Marco Steinberg (Snowcone, Finland) is a world-renowned expert in design thinking. At the Academy’s seminar, he presented the idea that innovative eGovernance should go hand in hand with changes in the model of the government. According to Steinberg, the public sector has followed the linear ‘plan, implement, change’ model of public sector government until today, as it is in line with the understanding that the world is predicable. In Steinberg’s opinion, however, we are now living in a world that is a lot less clear and should therefore be using a new model of government – plan, implement and change at the same time. The public sector is also characterised by the constant opposition between politicians, public servants and citizens. For example, all levels of government have a clear process for filing complaints, but there should also be a good, simple and convenient way for citizens to present their good ideas for improving the situation. Politicians could also make more informed decisions in the light of ideas and information moving from the bottom to the top.
Tanja Lahti (Finland) spoke about the IT solutions that have been created in relation to Helsinki. Everything started with the Helsinki Infoshare project of 2013, with which the city gave large amounts of data in public use, which allows people to create new and interesting e-services. Approximately 900 IT solutions have been created as a result of this. These services can be used free of charge, as they were created using data collected for taxpayers’ money. For example, there is an application that can be used to quickly book and use premises and equipment belonging to the City of Helsinki.
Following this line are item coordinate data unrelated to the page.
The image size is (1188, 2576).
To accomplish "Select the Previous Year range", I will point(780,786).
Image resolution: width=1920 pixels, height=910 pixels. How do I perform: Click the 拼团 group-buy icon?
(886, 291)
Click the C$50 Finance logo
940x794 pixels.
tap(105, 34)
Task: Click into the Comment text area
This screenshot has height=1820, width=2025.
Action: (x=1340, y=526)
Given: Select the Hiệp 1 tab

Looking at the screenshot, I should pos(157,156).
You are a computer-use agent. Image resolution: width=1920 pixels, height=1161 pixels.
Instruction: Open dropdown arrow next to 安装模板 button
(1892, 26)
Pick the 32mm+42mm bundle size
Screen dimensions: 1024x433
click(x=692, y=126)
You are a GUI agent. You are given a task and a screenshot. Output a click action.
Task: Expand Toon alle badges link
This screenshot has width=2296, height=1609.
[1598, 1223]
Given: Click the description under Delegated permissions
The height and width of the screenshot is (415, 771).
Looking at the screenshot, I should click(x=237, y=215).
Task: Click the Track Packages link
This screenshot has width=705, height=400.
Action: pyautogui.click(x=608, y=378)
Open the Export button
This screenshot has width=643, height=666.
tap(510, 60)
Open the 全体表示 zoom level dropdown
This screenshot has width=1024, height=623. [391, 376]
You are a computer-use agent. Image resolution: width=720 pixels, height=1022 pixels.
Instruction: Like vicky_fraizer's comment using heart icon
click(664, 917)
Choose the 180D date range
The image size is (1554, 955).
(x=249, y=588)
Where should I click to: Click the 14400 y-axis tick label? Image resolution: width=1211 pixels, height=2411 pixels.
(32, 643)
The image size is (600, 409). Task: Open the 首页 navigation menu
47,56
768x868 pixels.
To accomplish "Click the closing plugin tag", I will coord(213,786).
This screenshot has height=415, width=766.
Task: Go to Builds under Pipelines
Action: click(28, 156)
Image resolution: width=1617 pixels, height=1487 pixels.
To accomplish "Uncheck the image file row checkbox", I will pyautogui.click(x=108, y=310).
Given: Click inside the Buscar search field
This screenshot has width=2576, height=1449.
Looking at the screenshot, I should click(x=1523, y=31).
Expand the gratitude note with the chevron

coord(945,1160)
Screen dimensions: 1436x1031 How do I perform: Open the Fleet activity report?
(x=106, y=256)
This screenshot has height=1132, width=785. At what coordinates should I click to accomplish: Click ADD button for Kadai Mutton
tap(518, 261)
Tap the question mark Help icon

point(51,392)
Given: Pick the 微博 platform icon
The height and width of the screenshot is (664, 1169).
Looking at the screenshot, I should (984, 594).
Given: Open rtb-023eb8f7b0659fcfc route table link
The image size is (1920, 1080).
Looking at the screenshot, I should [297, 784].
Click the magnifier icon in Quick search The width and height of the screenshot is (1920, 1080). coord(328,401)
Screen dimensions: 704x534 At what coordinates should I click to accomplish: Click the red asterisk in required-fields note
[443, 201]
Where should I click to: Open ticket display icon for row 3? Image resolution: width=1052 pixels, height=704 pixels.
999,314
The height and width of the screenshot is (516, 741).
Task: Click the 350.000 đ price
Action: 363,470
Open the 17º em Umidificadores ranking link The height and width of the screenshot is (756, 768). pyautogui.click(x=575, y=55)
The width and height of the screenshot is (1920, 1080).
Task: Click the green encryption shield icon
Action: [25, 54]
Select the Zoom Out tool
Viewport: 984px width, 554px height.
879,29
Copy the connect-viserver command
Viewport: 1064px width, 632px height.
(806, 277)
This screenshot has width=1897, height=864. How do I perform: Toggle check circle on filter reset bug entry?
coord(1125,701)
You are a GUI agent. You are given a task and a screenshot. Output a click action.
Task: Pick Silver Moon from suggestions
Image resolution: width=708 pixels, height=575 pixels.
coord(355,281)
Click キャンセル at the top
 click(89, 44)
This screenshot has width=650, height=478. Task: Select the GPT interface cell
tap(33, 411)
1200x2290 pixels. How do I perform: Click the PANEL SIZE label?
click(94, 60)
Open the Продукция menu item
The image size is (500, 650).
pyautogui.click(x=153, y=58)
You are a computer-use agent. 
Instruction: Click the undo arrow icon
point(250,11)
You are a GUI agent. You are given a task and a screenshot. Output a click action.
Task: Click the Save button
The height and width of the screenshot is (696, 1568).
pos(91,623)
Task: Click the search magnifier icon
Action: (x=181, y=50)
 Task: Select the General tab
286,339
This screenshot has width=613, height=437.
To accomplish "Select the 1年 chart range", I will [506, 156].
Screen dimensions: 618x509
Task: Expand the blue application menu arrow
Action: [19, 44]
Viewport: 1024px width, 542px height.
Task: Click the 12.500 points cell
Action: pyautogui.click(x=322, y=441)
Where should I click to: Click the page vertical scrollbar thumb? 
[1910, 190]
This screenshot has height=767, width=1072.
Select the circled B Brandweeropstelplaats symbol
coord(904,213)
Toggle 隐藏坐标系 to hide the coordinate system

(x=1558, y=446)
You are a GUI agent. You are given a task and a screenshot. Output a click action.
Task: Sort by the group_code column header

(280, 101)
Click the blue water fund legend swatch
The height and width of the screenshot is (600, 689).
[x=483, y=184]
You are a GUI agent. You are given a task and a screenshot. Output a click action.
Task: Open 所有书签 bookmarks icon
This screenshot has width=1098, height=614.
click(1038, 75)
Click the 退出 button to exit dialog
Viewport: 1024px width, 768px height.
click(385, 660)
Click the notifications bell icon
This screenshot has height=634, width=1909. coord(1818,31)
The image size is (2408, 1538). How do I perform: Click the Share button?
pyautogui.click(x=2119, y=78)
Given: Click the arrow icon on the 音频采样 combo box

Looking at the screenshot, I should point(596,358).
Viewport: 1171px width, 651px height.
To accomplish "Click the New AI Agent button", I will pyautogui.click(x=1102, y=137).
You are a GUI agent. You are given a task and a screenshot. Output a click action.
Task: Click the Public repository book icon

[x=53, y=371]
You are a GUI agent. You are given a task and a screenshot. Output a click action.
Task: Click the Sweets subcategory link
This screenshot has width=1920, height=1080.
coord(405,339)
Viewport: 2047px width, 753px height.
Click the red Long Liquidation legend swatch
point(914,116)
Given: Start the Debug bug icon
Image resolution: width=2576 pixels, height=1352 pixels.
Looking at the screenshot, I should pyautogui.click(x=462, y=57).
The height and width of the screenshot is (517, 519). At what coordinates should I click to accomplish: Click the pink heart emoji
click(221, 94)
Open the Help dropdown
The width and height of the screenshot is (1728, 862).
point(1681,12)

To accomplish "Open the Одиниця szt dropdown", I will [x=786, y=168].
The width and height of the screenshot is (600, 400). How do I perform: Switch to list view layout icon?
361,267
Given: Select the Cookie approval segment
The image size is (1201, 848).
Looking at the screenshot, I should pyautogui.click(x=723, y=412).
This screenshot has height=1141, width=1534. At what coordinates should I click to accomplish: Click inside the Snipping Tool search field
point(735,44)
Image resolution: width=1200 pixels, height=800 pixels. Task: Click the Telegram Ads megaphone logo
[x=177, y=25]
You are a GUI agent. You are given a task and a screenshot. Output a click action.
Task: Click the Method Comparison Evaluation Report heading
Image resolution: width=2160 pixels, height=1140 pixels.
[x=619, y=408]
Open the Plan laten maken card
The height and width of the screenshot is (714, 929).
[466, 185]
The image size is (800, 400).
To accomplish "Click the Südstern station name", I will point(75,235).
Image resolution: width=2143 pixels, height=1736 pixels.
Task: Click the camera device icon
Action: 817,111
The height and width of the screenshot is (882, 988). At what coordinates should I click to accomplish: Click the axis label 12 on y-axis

You’d like to try a sport, but don’t have the equipment? You’d like to try producing something, but don’t have the tools? You need to hold a meeting, but don’t have a meeting room? www.varaamo.hel.fi is the site that helps people with entrepreneurial spirit realise their plans with the help of the City of Helsinki. Many solutions are tested in the Kalasatama district, which has been nicknamed Smart Kalasatama.
Myrsini Glinos (Sweden) introduced an initiative called eGovlab, which also focuses on using the data collected from the population for the creation of a smarter urban environment. Hackathons are organised to find and develop brilliant ideas.
PSII was the winner at the hackathon and idea presentation Latitude59
The Open & Big Data Hackathon was held jointly with Garage48 and the participants also worked on solutions related to eGovernance. The Creative Entrepreneurship Academy gave out its awards. The first prize and the possibility to present their ideas to investors at the Latitude59 technology conference went to PSII (Personal Sensitive Identifiable Information), whose goal is to find sensitive personal information from public document registers and thereby help the state handle the data of its citizens more carefully. In the light of the impending amendments to European Union directives, this is also a subject that will become important for all Member States. PSII was also successful at Latitude59, where the team’s idea was also declared the best by the investors. The second prize of the Creative Entrepreneurship Academy at the Garage48 hackathon went the team called Smart Mobility, whose idea will improve the planning of road construction, traffic, etc., in cities.
After the hackathon (and before Latitude59), everyone who attended the Academy has the opportunity to polish their business models in the boot camp under the guidance of mentors Markko Karu, Juko-Mart Kõlar and Gleb Maltsev.
We hope that the participants found some inspiration, new knowledge and good contacts at the Academy!